- Assignment: Return nothing but the lines from the line with "You are a computer-use" through the last line of the entries that follow, copied exactly and free of pictures.
========
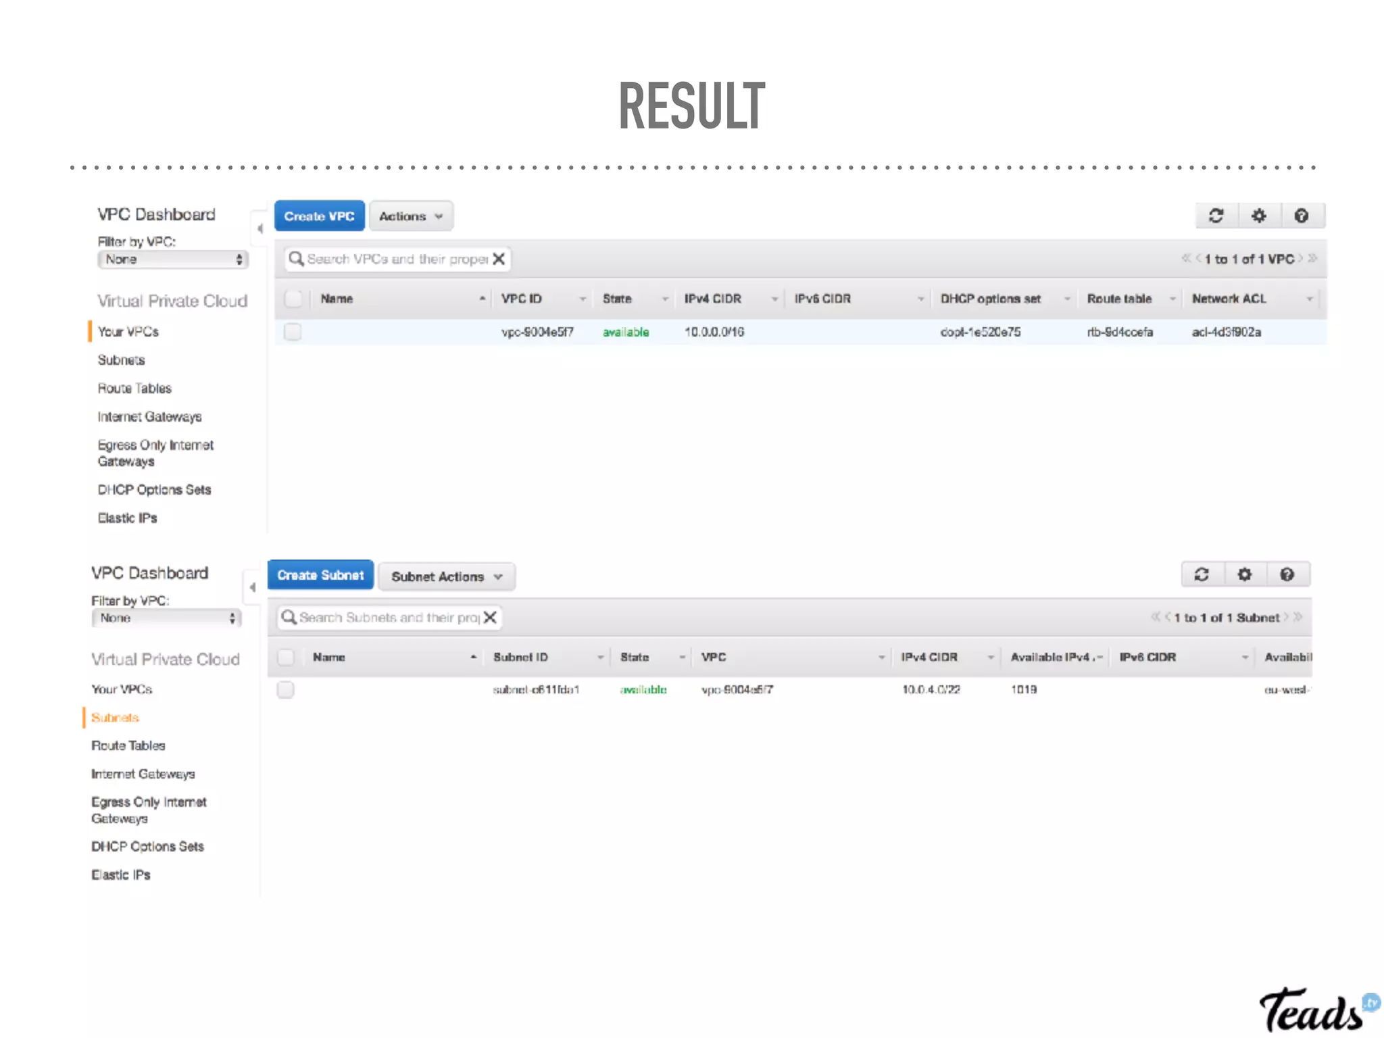Viewport: 1384px width, 1038px height.
Task: Toggle select-all checkbox in VPC table header
Action: click(x=293, y=299)
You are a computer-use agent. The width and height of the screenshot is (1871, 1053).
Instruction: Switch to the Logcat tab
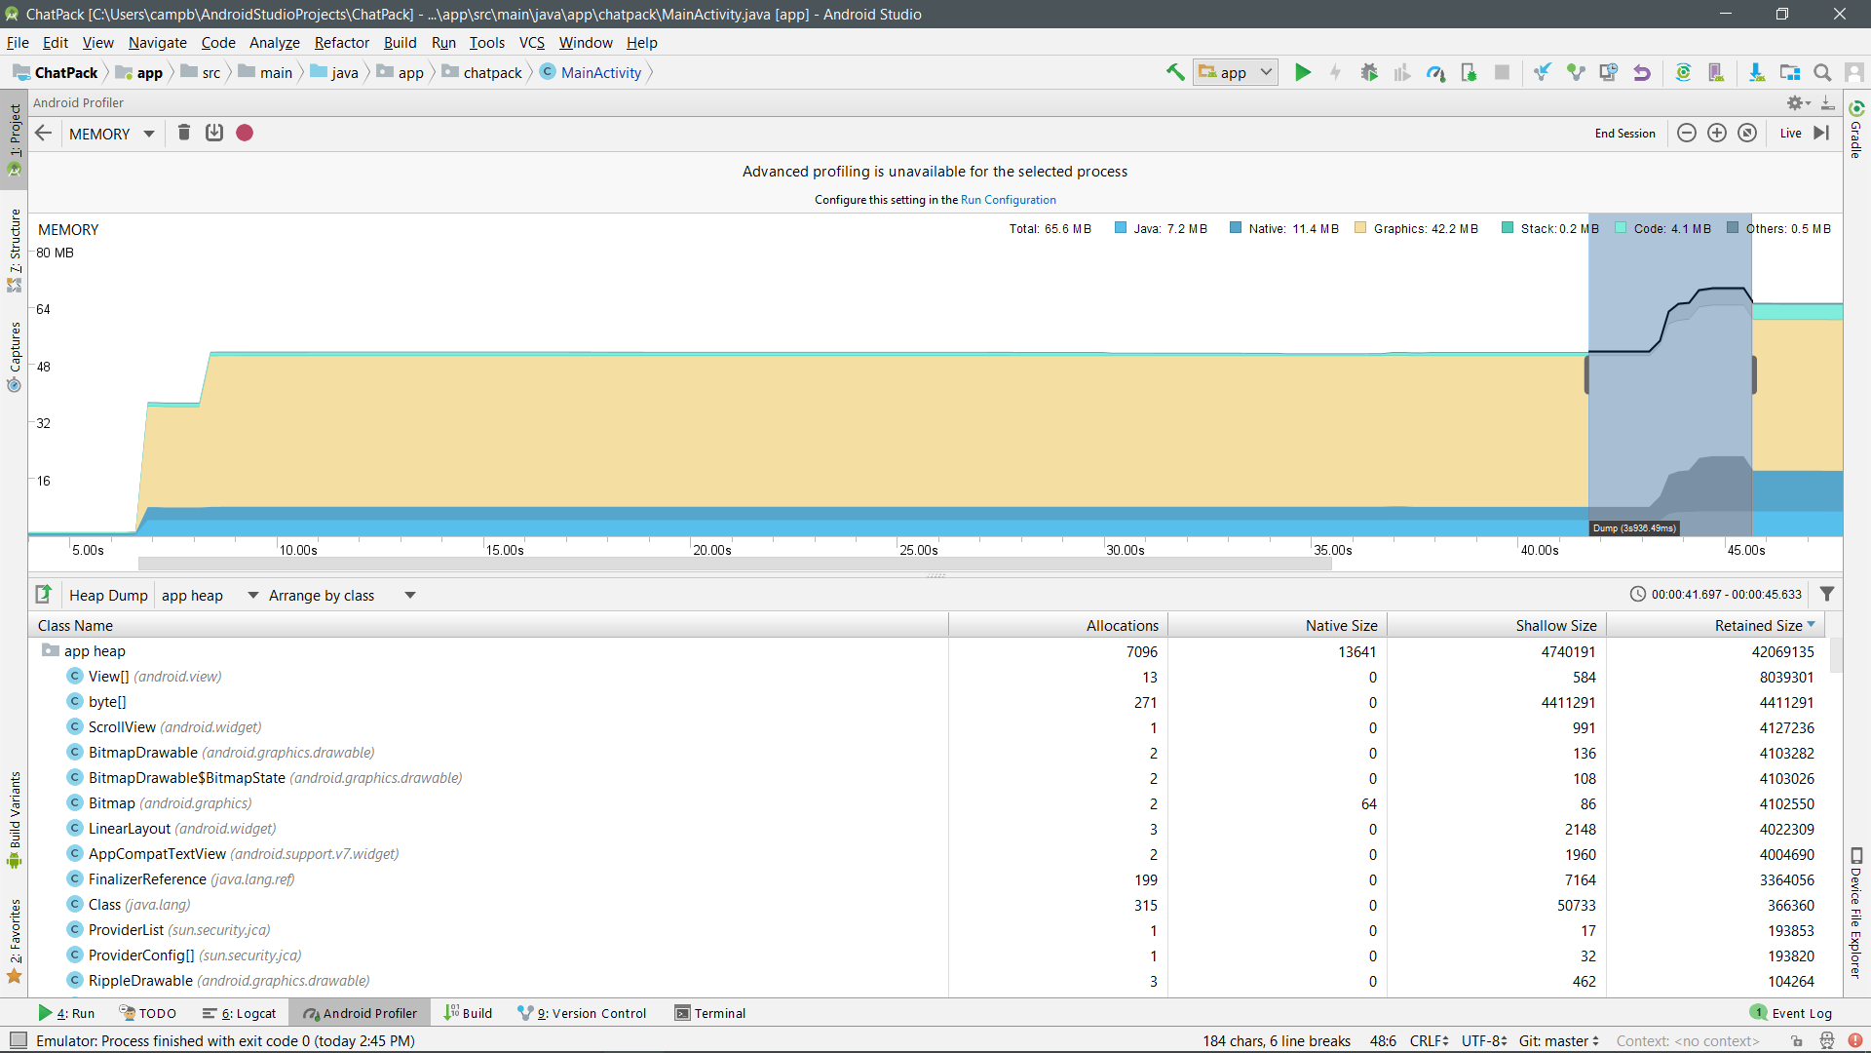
========
- Exercise solution:
You are a computer-use agent. The width and height of the screenshot is (1871, 1053).
Instruction: Switch to the Logcat tab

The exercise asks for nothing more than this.